Jackie Chan à la force des poings – Eric Faber

Petite intro pour expliquer la première phrase. Ici là où je suis en ce moment, c’est le siège de l’association CinémAsie, du coup il arrive que des trucs atterrissent ici directement et que j’en profite au passage. Typiquement ce qui vient de se passer avec ce livre. Et comme d’habitude quand le texte est destiné à CinémAsie en premier lieu, le ton n’est pas le même que celui adopté habituellement ici.

Avis

Le hasard (enfin La Poste) fait parfois curieusement bien les choses vu qu’il ne me serait a priori pas venu à l’esprit de lire une biographie d’acteur/réalisateur/chorégraphe/etc Hongkongais, que ça soit celle de Jackie Chan ou d’un autre. Je me voyais plutôt lire un ou deux chapitres histoire de me faire une idée sur le style employé par l’auteur et vite refiler ça aux spécialistes du site. Je suis la première étonnée d’être arrivée au bout et en plus d’avoir trouvé ça plutôt intéressant et instructif. Pour resituer un peu, j’ai dû voir à tout casser une douzaine de films avec Jackie Chan, ceci étant encore une fois le fruit du plus grand des hasards. Je suis aussi toujours restée assez sourde aux « radio-potins » en ce qui le concerne. Du coup je peux dire que je n’y connaissais pas grande chose à sa vie et que je ne pouvais aller que de découvertes en découvertes.

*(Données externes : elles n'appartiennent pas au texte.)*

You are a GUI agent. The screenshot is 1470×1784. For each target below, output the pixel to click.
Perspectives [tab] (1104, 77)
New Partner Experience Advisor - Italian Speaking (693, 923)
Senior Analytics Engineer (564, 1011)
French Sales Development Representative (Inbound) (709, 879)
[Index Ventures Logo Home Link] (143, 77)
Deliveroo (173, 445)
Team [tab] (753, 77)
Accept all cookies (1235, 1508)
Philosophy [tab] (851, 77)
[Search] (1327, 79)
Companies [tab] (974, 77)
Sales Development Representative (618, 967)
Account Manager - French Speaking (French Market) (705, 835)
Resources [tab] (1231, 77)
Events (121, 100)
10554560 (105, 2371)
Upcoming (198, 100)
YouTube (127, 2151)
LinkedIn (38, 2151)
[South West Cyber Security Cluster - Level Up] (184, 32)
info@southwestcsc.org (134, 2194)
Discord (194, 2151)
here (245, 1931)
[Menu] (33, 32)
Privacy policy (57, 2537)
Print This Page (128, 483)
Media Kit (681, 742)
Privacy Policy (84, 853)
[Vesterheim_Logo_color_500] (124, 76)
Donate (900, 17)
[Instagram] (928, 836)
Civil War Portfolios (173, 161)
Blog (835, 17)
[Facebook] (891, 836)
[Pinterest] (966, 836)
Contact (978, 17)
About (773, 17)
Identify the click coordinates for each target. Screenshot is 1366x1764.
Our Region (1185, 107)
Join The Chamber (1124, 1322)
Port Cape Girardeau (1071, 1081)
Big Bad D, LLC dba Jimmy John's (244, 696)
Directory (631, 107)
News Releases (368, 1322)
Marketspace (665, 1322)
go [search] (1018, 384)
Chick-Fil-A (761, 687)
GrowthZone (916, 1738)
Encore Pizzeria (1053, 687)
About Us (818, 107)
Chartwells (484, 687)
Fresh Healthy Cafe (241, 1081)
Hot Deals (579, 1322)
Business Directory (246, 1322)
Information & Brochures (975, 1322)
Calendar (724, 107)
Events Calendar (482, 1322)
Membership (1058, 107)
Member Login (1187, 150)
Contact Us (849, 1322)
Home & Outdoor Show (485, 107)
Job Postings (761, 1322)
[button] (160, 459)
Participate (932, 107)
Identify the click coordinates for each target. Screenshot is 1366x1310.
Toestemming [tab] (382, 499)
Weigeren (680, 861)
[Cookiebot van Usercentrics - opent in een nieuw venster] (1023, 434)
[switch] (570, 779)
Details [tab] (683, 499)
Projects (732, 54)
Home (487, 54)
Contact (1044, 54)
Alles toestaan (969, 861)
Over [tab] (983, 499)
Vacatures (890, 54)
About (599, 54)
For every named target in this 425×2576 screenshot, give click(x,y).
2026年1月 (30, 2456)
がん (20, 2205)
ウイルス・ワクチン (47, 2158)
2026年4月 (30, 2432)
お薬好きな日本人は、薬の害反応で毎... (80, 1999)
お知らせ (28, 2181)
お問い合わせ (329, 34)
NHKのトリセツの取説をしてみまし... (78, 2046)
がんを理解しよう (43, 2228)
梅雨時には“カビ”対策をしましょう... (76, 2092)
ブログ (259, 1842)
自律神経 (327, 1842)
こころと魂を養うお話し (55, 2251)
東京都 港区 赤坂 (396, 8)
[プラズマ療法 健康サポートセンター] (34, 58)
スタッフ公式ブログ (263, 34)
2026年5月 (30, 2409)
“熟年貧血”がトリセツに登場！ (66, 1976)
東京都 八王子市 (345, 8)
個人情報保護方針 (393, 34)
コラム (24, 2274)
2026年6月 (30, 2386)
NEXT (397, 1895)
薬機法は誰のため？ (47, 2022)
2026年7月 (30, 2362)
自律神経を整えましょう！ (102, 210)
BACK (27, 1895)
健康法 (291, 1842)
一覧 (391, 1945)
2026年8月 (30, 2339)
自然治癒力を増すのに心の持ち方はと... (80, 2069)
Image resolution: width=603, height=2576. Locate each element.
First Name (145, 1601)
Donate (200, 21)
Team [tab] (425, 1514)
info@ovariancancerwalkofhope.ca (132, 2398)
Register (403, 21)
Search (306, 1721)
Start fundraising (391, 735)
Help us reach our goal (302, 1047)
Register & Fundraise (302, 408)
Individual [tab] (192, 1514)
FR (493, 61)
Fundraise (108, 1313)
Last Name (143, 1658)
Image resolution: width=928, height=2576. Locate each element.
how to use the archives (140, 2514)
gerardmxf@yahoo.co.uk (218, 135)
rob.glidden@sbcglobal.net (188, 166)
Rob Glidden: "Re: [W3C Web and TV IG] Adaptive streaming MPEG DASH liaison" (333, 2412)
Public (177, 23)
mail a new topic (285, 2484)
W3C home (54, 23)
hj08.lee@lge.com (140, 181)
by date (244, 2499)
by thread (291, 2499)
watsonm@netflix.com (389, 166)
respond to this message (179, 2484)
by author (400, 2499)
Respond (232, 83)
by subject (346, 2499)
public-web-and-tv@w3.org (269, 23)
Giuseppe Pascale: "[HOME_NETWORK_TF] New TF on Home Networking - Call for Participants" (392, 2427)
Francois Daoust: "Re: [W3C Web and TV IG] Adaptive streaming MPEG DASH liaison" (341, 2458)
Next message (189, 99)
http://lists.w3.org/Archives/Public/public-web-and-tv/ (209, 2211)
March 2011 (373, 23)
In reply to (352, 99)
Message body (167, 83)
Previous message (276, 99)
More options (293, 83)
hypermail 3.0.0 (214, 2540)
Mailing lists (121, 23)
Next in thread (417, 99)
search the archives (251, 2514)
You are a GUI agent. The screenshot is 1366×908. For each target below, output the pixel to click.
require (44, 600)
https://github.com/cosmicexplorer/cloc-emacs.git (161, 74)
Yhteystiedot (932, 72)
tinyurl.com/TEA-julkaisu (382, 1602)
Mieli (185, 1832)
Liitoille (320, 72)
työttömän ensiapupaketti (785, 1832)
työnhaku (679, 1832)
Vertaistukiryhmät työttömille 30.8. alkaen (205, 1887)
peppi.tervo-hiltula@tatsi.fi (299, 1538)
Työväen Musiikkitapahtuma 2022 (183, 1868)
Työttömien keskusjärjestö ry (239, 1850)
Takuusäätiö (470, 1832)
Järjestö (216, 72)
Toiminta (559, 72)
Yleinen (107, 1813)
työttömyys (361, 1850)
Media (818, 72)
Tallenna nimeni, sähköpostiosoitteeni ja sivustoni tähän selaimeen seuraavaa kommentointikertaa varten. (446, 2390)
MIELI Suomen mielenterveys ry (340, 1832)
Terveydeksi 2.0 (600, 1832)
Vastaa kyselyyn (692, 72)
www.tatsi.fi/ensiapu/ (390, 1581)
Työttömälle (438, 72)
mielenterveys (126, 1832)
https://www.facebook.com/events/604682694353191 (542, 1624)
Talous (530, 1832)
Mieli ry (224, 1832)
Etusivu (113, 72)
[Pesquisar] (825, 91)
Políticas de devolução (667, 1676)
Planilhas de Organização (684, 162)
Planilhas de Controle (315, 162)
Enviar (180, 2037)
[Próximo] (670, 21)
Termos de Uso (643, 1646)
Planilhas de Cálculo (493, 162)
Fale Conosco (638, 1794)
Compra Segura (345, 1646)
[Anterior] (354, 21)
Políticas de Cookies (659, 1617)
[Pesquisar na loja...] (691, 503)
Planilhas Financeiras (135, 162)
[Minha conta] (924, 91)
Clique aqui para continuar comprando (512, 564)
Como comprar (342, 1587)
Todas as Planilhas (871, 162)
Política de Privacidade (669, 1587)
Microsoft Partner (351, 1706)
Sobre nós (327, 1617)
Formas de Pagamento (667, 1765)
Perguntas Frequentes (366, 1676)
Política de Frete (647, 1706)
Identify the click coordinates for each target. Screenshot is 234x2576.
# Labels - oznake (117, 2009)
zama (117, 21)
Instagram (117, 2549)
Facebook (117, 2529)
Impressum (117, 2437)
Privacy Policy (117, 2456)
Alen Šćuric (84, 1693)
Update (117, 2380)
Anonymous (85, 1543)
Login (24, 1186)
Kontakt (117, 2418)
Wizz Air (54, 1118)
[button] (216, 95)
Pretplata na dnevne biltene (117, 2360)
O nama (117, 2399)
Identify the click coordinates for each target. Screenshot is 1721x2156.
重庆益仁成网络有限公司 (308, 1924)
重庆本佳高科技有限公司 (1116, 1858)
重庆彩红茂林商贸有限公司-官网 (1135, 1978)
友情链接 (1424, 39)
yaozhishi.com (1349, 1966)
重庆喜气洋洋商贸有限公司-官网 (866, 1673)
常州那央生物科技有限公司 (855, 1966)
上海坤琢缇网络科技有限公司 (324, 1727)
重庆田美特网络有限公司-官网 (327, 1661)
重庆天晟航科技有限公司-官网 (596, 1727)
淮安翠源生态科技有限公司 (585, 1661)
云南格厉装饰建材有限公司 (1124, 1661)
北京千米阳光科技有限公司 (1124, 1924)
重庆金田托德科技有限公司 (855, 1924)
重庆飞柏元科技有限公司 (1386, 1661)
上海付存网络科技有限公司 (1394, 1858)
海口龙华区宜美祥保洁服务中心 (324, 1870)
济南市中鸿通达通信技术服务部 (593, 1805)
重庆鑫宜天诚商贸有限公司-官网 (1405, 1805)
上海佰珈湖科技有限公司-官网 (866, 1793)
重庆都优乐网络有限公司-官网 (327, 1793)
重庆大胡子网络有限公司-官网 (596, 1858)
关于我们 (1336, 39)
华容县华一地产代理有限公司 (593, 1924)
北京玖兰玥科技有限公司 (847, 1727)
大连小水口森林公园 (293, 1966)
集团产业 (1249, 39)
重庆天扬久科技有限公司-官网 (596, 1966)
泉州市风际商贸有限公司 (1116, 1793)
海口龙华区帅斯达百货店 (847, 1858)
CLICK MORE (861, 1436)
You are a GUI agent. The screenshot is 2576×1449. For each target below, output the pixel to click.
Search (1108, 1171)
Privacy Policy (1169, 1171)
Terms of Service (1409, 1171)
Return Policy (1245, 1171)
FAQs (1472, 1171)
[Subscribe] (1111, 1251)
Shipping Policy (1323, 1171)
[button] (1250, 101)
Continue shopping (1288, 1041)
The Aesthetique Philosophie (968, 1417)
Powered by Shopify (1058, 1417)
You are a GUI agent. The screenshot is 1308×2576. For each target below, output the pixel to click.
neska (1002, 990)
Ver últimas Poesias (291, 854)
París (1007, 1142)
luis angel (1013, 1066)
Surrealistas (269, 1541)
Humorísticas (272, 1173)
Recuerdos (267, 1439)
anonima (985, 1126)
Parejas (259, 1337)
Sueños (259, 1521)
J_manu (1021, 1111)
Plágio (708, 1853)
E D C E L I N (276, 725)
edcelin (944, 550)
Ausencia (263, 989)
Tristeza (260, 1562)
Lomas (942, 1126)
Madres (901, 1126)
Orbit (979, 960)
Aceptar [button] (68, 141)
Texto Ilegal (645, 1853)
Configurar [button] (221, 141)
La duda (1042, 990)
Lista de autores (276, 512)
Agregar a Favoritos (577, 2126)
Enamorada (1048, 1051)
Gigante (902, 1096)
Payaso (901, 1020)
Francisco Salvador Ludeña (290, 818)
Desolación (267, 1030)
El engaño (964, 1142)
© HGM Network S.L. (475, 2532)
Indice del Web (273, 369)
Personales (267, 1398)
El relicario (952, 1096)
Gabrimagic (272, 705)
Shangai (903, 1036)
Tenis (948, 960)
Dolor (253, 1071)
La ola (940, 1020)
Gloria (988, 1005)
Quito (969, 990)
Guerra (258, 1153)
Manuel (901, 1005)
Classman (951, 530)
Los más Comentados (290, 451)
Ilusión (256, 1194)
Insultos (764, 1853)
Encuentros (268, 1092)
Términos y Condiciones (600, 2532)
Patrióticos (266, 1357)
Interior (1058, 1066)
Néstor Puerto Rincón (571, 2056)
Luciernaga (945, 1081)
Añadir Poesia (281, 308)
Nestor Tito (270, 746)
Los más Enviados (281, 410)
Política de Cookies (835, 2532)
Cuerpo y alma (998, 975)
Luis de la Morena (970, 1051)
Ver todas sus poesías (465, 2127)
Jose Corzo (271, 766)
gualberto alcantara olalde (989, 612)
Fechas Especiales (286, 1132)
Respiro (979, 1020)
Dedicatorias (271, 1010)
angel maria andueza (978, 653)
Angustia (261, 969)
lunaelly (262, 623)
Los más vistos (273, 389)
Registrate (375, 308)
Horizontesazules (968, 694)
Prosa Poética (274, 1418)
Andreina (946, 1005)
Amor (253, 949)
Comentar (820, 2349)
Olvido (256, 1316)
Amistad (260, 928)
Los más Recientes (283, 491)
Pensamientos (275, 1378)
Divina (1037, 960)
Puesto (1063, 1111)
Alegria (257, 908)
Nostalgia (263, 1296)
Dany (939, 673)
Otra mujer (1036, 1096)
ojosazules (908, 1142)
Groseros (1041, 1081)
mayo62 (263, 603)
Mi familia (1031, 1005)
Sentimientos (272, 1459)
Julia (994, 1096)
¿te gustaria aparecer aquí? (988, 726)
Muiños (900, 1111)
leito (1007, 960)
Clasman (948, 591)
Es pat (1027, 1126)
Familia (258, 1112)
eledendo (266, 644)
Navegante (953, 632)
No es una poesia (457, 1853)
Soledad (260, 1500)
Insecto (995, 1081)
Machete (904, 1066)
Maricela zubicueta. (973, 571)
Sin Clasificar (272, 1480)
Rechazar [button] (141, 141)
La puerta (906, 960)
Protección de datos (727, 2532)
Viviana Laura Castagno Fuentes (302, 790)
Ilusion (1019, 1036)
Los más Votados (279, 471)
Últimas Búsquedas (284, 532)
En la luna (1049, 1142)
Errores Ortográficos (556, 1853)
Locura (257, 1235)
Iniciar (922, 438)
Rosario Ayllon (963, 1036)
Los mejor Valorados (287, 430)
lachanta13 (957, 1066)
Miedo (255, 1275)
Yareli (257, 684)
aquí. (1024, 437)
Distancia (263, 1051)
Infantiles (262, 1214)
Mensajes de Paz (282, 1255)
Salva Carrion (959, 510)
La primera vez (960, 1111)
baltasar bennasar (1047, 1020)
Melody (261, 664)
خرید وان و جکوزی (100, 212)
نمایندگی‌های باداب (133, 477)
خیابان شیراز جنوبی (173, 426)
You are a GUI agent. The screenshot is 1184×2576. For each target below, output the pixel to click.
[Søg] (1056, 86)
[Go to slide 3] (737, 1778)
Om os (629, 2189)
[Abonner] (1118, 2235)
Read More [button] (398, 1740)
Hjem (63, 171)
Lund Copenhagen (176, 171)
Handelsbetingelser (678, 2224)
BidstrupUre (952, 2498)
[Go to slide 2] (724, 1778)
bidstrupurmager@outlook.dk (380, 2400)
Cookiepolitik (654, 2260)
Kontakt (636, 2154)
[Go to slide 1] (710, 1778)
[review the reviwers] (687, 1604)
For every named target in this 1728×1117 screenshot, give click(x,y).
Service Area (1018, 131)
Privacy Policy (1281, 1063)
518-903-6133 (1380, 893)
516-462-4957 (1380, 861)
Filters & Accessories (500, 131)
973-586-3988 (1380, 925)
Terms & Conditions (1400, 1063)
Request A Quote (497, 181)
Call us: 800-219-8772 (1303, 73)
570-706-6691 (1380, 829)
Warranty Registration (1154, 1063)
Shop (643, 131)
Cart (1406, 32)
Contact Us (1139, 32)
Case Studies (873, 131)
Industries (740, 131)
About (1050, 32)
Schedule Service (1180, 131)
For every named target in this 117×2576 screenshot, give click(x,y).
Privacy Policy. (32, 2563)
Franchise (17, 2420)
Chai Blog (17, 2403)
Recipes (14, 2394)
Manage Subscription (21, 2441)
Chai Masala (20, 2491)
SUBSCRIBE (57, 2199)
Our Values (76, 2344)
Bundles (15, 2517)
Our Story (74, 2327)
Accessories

Chaque chapitre (7 au total, écrits gros) s’articule grosso modo toujours de la même façon : une première partie générale sur les moments marquants de telle ou telle partie de la vie de Chan et une deuxième partie revenant sur les films marquants de cette même période avec anecdotes de tournages. On commence donc par le passage par l’Académie des Arts Dramatiques Chinois et ses coups de cannes pour poursuivre avec les débuts sous l’aile pseudo-protéctrice de Lo Wei. Quelques histoires de triades plus tard, on se retrouve bras dessus-bras dessous avec les deux comparses de l’époque Yuen Biao et Samo Hung et leur trio assez mouvementé par moment. Puis c’est la célébrité et le départ pour les États-Unis jusqu’à aujourd’hui. Que des faits que les fans doivent connaître déjà dans les moindres détails et qui ont de forte chance de rendre l’ouvrage fort inintéressant de leur point de vue, sauf peut-être en ce qui concerne les très nombreuses comparaisons avec le cinéma muet américain et surtout Buster Keaton qui semblent avoir été une grande source d’inspiration.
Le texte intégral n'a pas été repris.